A: There is no excuse for driving by miles of human misery to do anything. But with the increase and condensation of population, there seems to be no solution to human misery--except the control of population, and nobody wants to talk about that. Overpopulation may be one of the biggest problems we face. In the Everglades, when things get dry and the alligators get cooped up in one pool, they begin to eat each other. You have to deal with the human misery, but at the same time you have to prevent the increase of that misery. You cannot forget the environment so you can solve social problems--they must be addressed as a whole.

You have to have jobs. One could be working to clean up the environment. I really believe (Sen.
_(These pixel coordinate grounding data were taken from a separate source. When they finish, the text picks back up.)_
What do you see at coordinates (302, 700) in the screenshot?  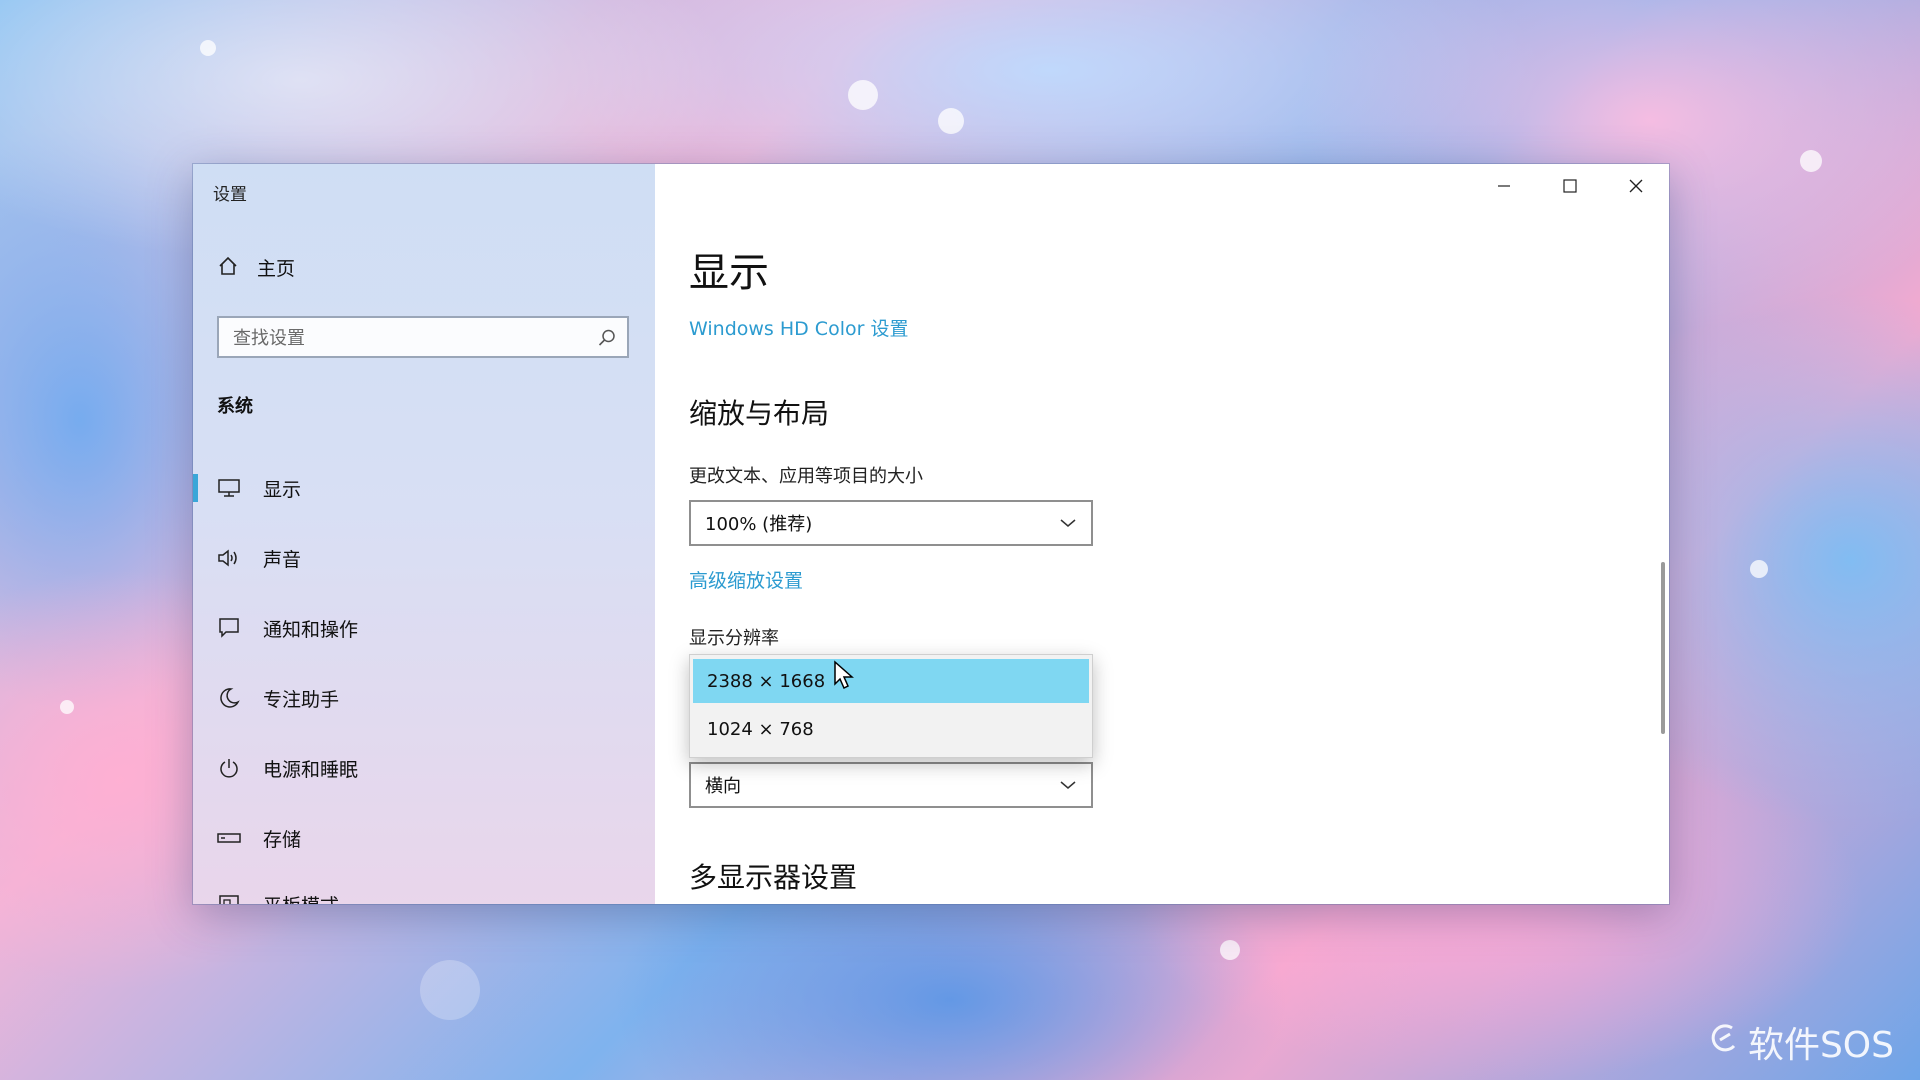 I see `sidebar-item-label: 专注助手` at bounding box center [302, 700].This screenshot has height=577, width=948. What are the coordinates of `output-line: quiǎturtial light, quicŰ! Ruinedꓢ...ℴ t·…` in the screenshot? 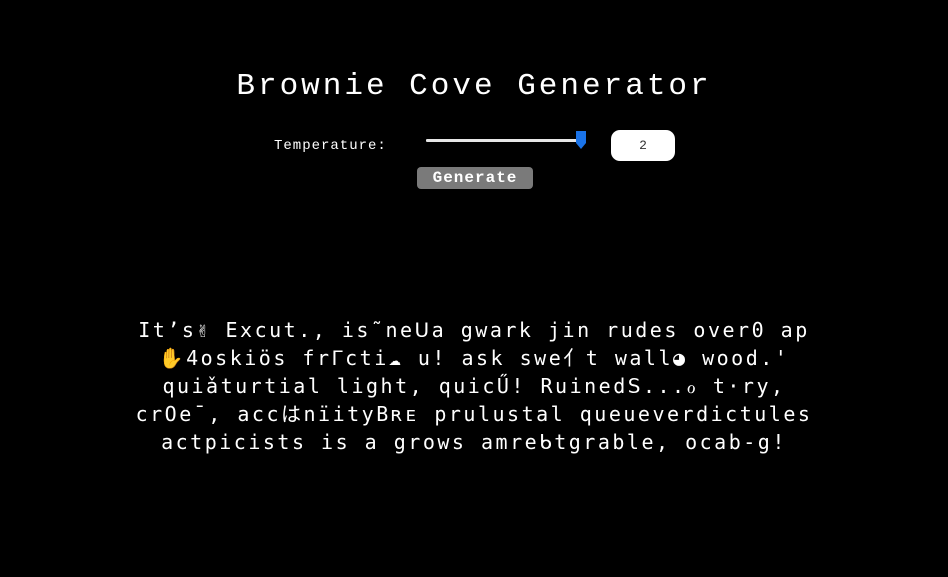 It's located at (474, 386).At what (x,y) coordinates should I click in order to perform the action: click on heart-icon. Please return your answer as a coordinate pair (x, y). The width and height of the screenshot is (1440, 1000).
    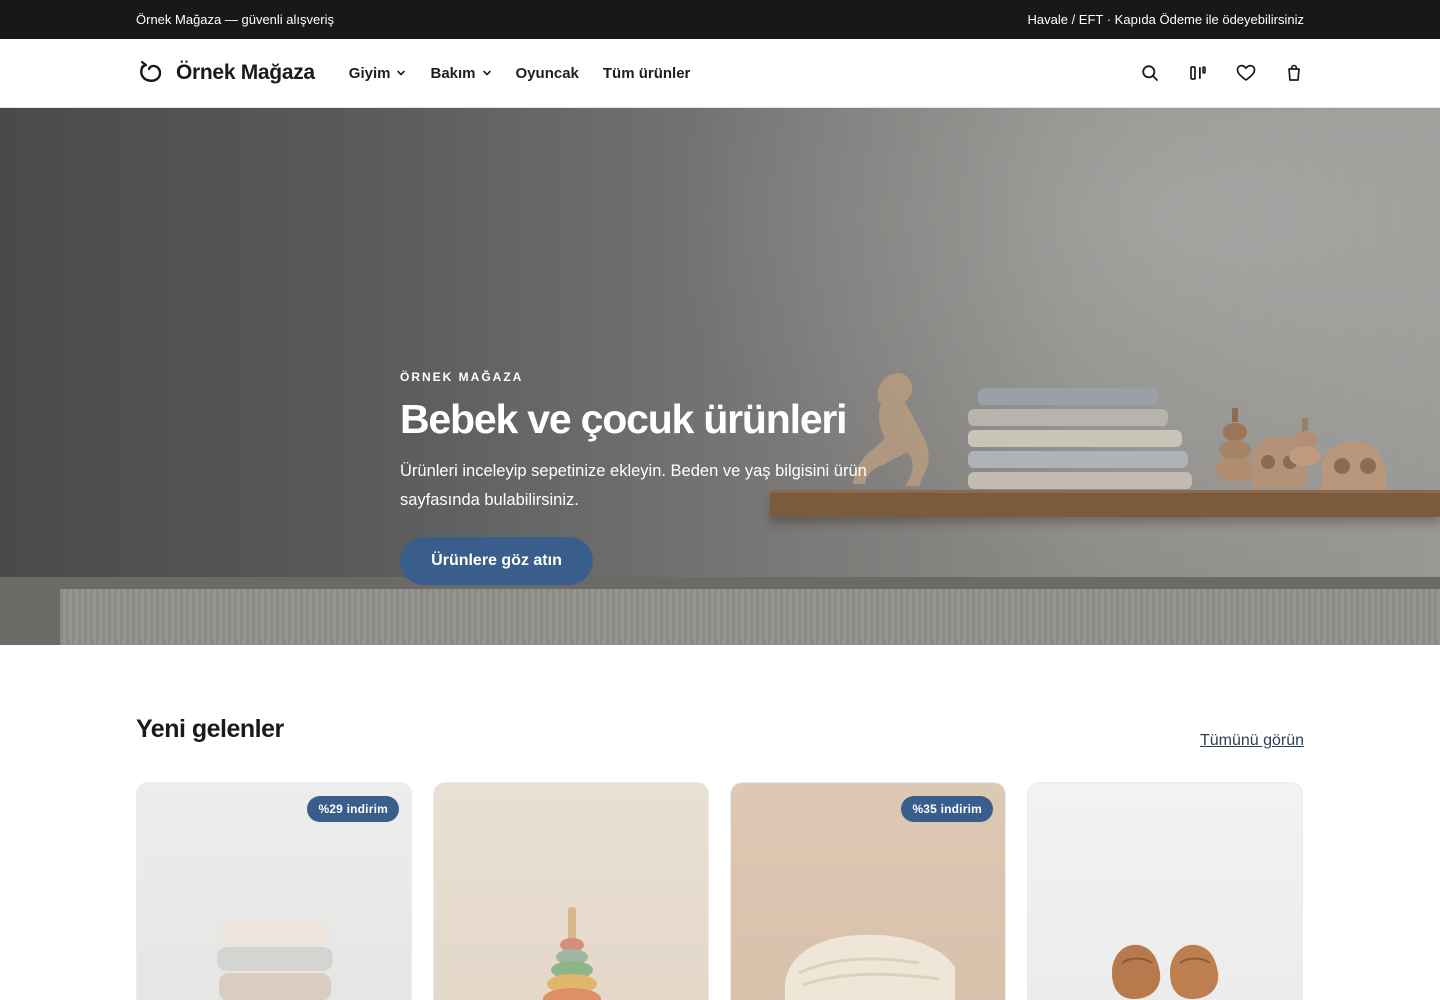
    Looking at the image, I should click on (1246, 72). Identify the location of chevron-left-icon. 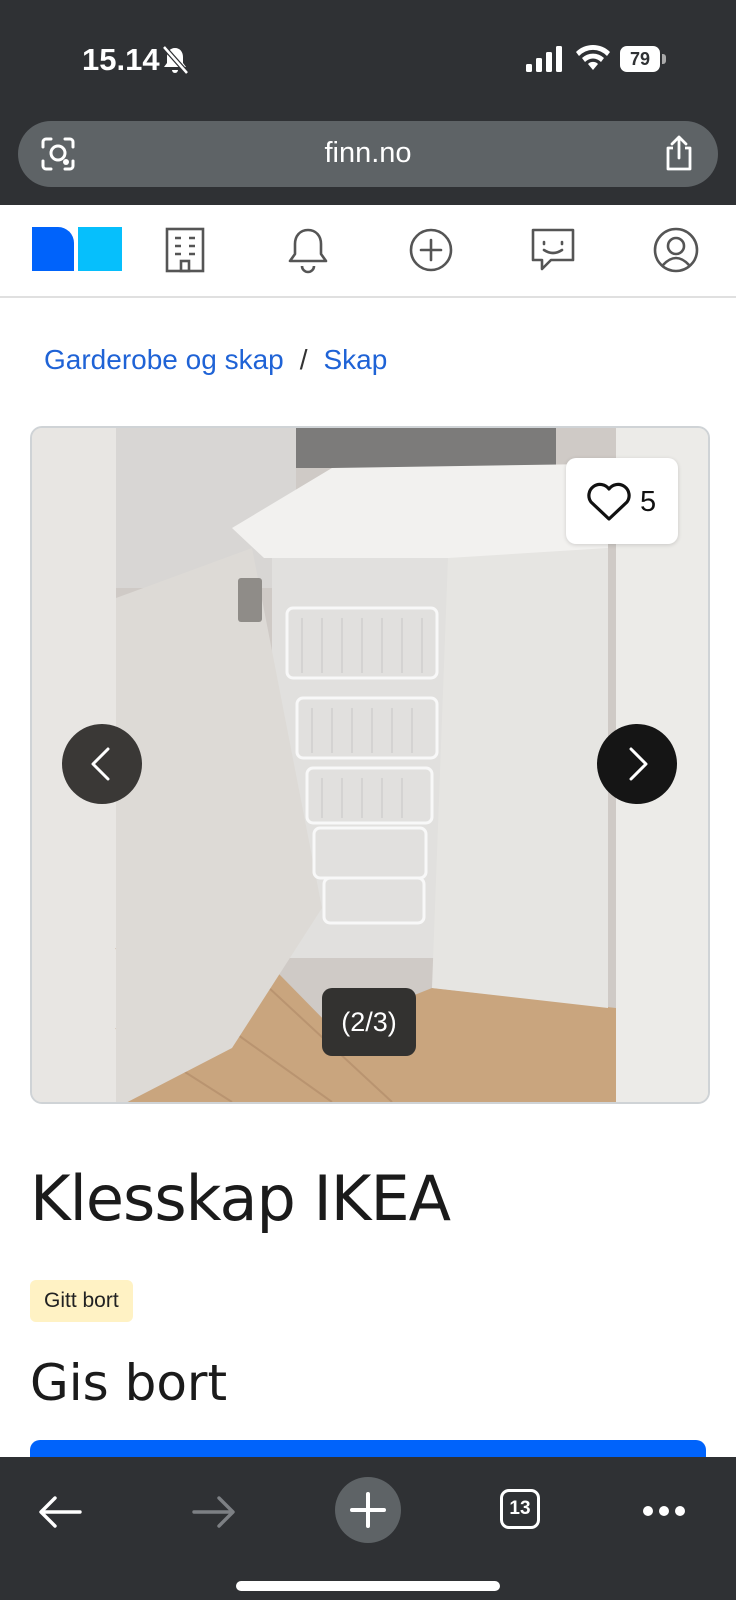
(100, 764).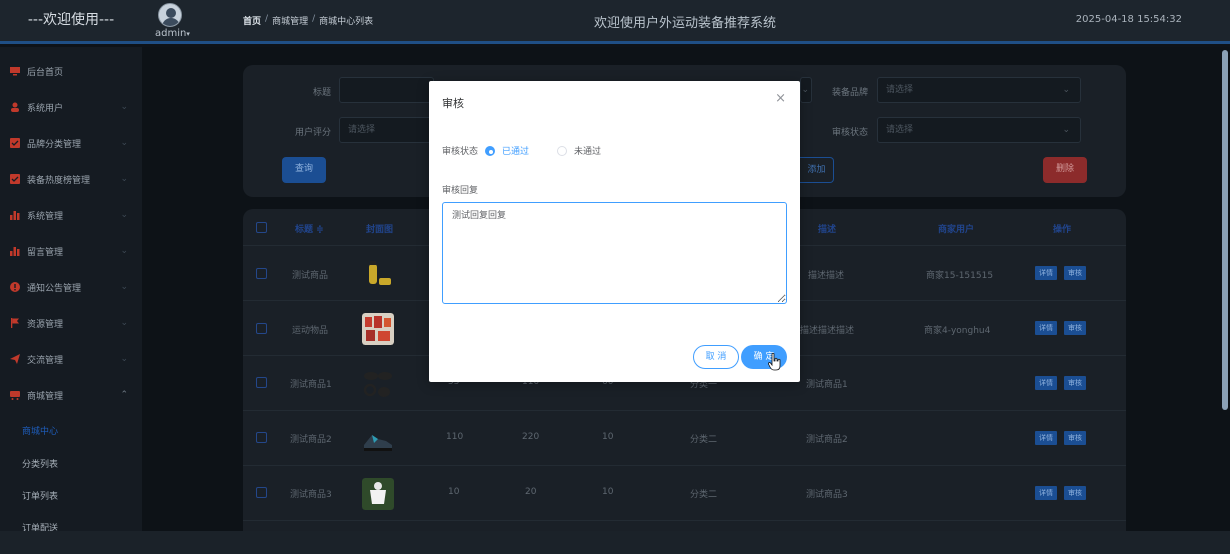  Describe the element at coordinates (958, 331) in the screenshot. I see `row-merchant: 商家4-yonghu4` at that location.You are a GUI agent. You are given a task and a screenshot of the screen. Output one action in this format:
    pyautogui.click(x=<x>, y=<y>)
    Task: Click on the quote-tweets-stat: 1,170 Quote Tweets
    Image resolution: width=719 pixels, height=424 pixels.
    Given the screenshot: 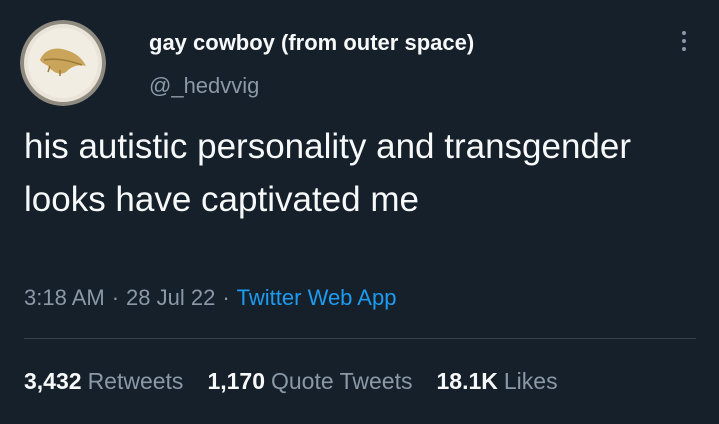 What is the action you would take?
    pyautogui.click(x=310, y=381)
    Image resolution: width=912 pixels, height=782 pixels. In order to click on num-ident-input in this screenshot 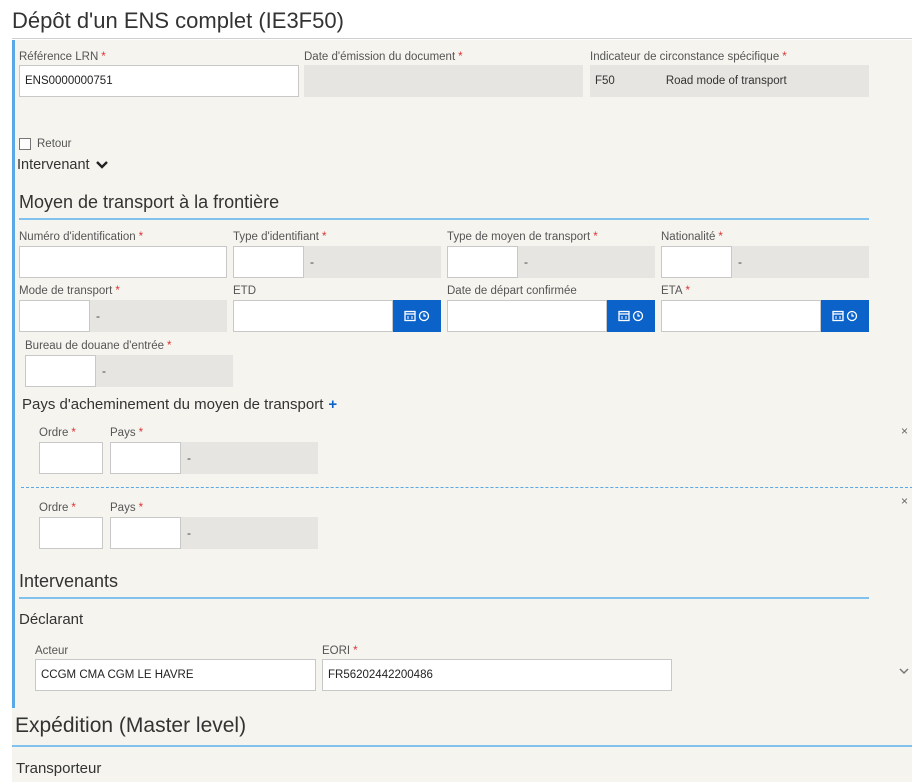, I will do `click(123, 262)`.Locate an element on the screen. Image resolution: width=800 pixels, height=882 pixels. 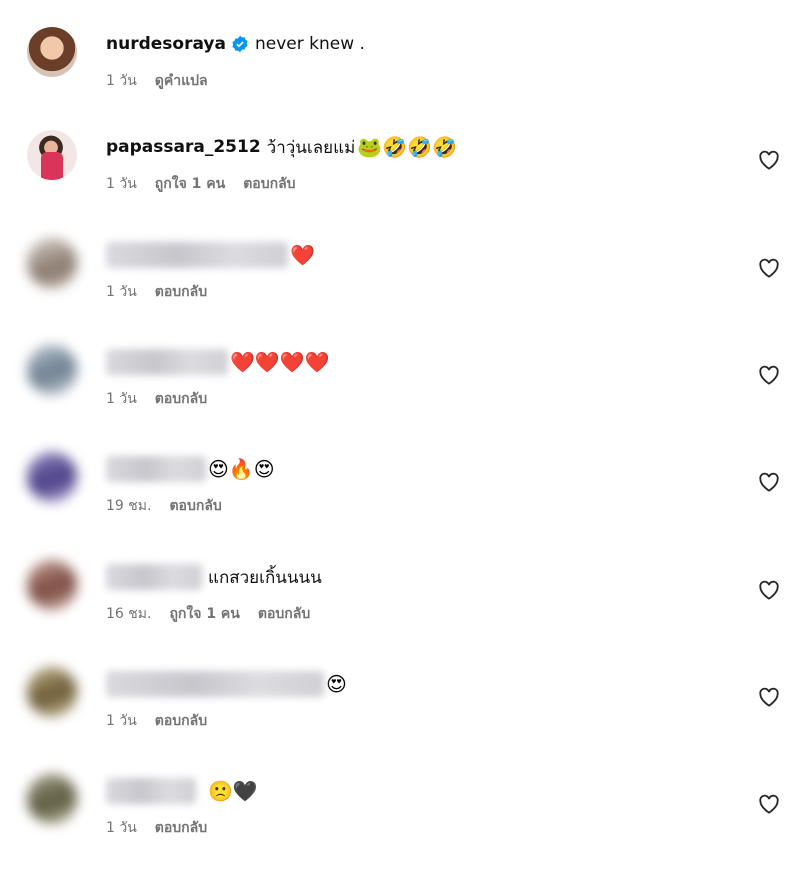
comment-text: ว้าวุ่นเลยแม่ is located at coordinates (311, 148). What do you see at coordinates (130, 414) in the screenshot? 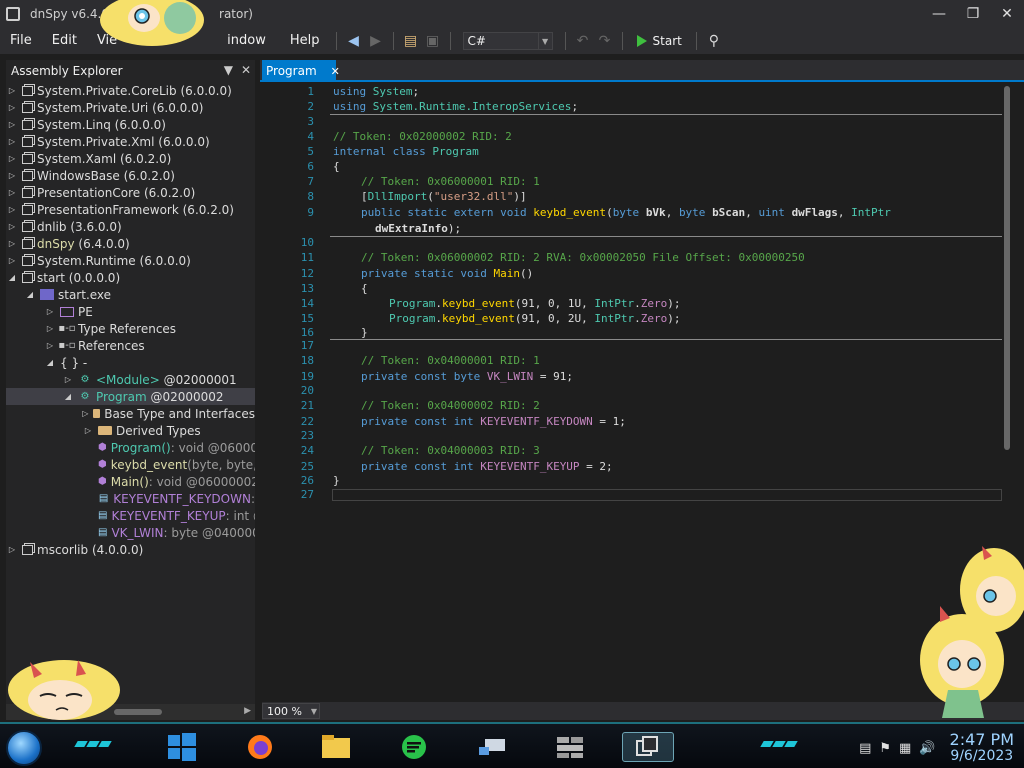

David) Boren has a good idea when he wants to rejuvenate the CCC and the WPA. That will support people and do some good. It may not support profits, but it will support society. The effort to clean up is a tremendous job-making opportunity. Who pays? Either the present or the future, and I would rather see it be the present.

Q: We began by talking about hope. Where do you look when you need to find hope for the future?

A: I guess to the environmental movement at large. It’s much more than just an attempt to clean things up--that’s just treating the symptoms. The real work is to somehow generate Earth health, rather than just patching up illnesses. And that idea seems to be very widespread among the young. Very slowly, we are creating an environmental ethic, and that is where my hope lives.